Oil market balanced on a knife’s edge in absence of Iraqi crude

June 17, 2004

The recent sabotage of Iraq’s oil pipelines has raised fresh concerns about production capacity and room for maneuver in case of a crisis amid firm global oil demand.

A wave of attacks in Iraq this week paralysed the country’s exports from its southern sea terminals.

The southern oil fields had produced 1.6-1.8 million barrels per day before the spate of sabotage around Basra, 500 kilometres (300 miles) south of Baghdad.

Repairs to the pipelines are expected to take five days.

But meanwhile the oil market has suddenly found itself deprived of a substantial amount of crude.

And with global oil demand on the rise due to strong economic growth in industrialised countries and China every little bit of oil counts.

The International Energy Agency currently calculates global daily oil demand reached about 79.7 million barrels per day in the second quarter.

The Paris-based organisation expects demand to rise to 80.6 million bpd in the third quarter and 82.6 million bpd by the end of the year.

But as demand mounts, the crude producing members of the Organisation of Petroleum Exporting Countries have less and less extra supply to make up for any loss of Iraqi output.

Commerzbank analyst David Thomas said it was becoming increasingly difficult to find a country with spare production capacity to make up for Iraq’s output.

All producers are already pumping close to full capacity in order to calm soaring oil prices.

OPEC said Wednesday that it would contact non-member producers about increasing output.

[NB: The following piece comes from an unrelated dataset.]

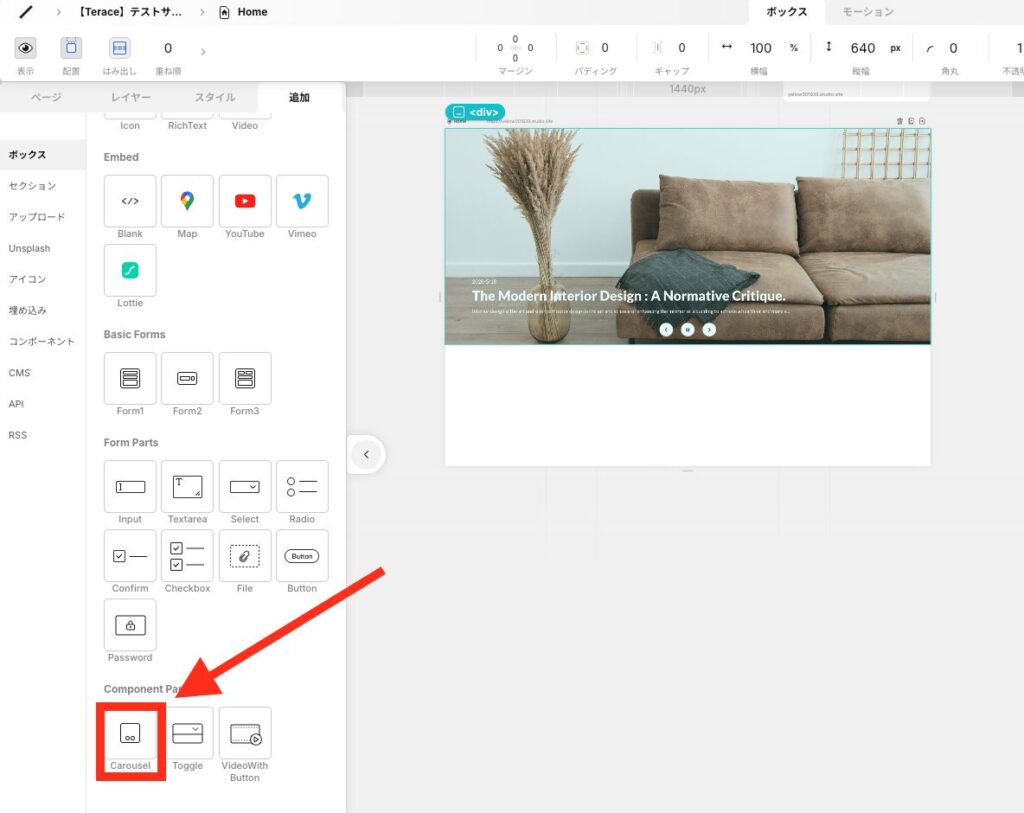Viewport: 1024px width, 813px height.
Task: Click the 縦幅 height value field
Action: pyautogui.click(x=862, y=48)
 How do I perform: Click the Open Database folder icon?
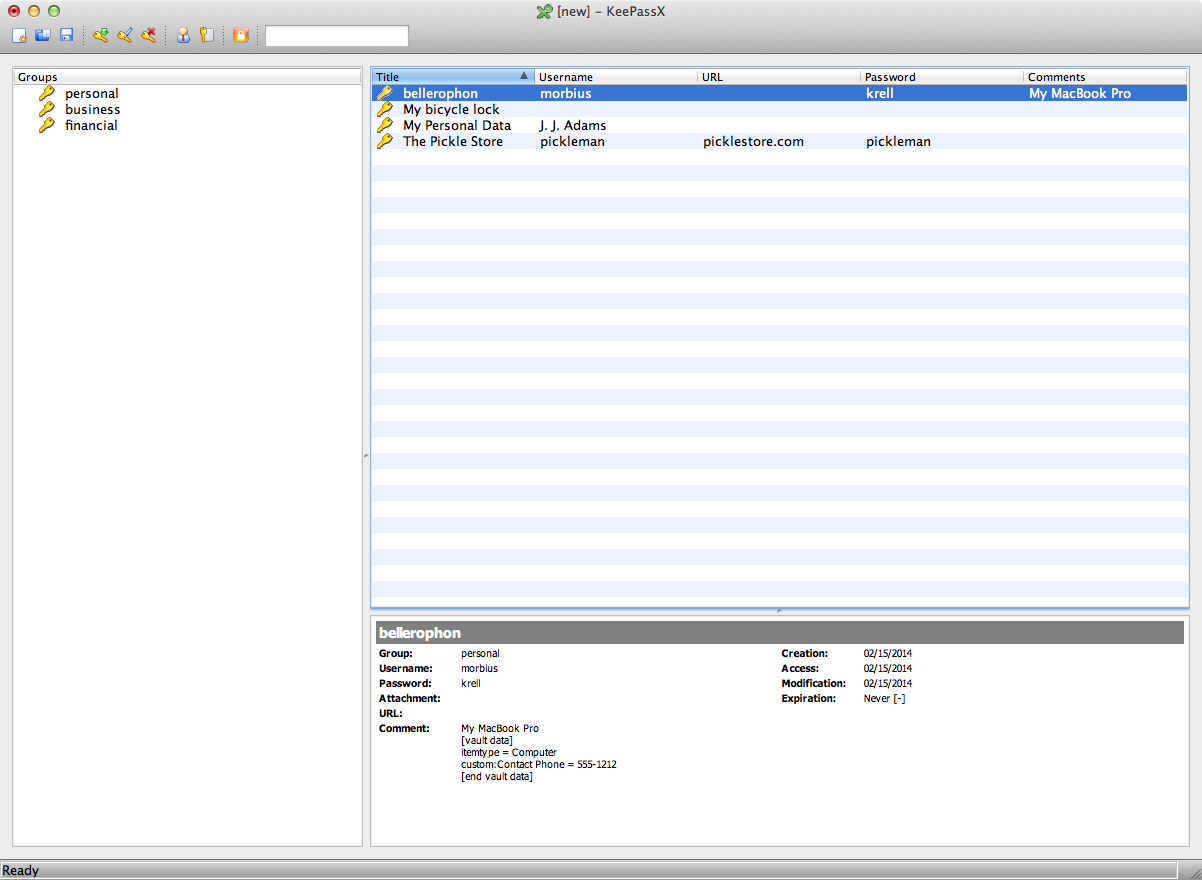point(43,36)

But Russia and Norway, the two biggest oil exporters after Saudi Arabia, already said they coud not pump any more. Angola, Mexico and Oman are also already at full capacity, according to analysts.

As for OPEC heavyweight Saudi Arabia, which is considered to be the only producer with significant capacity still available, it has already promised to pump more under an OPEC agreement to raise the cartel’s production ceiling by two million bpd as of July 1, followed by another 500,000 bpd a month later to a total of 26 million bpd.

Asharq Al-Awsat newspaper reported Wednesday that the kingdom has a large-scale project to develop two oilfields to boost output capacity by 800,000 barrels per day, bringing the country’s total oil production to more than 11 million bpd.

But even Saudi Arabia — long considered as central banker of the oil market, increasing liquidity when needed — no longer enjoys the industry’s total confidence in its spare capacity, according to the director of the Arab Petroleum Research Center, Nicolas Sarkis.

Doubts have arisen about the country’s ability to increase production as much as it claims it will and maintain output at those levels, Sarkis said Wednesday at a press conference here.

“Saudi Arabia is no longer considered — and rightly so — as the country that can do everything,” he said.

“We’re a bit on a knife’s edge.”

Recent terror attacks in the desert kingdom have only reinforced uncertainties over the country’s capacity to provide ever more supply to a hungry market.

Societe Generale analyst Frederic Lasserre said that Saudi Arabia’s recent promise to increase production had helped limit the impact of Iraqi pipeline sabotage on the oil market. But the fact that its production will soon be close to spare capacity is a “real worry”, he said.

“OPEC is credible as long as there are no big problems elsewhere, but it’s sure that the day we need to jack up production, they’re not going to be able to do it,” he warned.